A silver tetradrachm. Obverse: Magistrate Antialkidas. E-Φ , bee with straight wings. Reverse: ANTIAΛKIΔAΣ, forepart of a stag to right, its head turned back to face left, a palm-tree on left.

Ephesos (Ephesus) used the bee on its coins since it was a producer of honey, so the bee advertised their most famous product. The bee was also mythologically connected to Ephesus because, according to Philostratos, the colonizing Athenians were led to Ephesus and Ionia by the Muses who took the form of bees.
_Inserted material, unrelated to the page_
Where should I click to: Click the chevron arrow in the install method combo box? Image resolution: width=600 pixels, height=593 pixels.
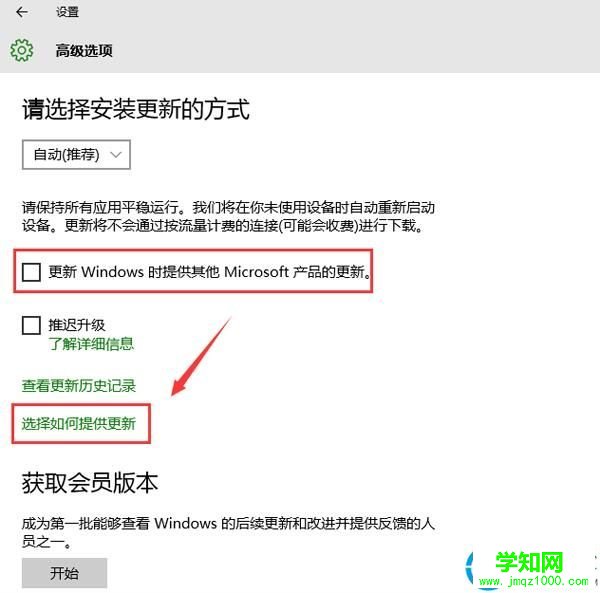pos(116,155)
The city was also the location of the famous Temple of Artemis. Her priestesses were called ‘melissai" or “honey bees” of the goddess. The stag, like the one used on this coin is also an attribute of Artemis, the goddess of the hunt. This animal was regarded as sacred to her and stag figures were said to have flanked the cult statue of Artemis in her  temple at Ephesus. The palm tree on the obverse alludes to Artemis’ birthplace, the island of Delos, where the goddess Leto gave birth to Artemis and her twin brother Apollo underneath a palm tree. This coin represents its city of origin well.

Ephesus was an ancient Greek city on the coast of Ionia, three kilometers southwest of present-day Selçuk in Izmir Province, Turkey. It was built in the 10th century BC on the site of the former Arzawan capital by Attic and Ionian Greek colonists.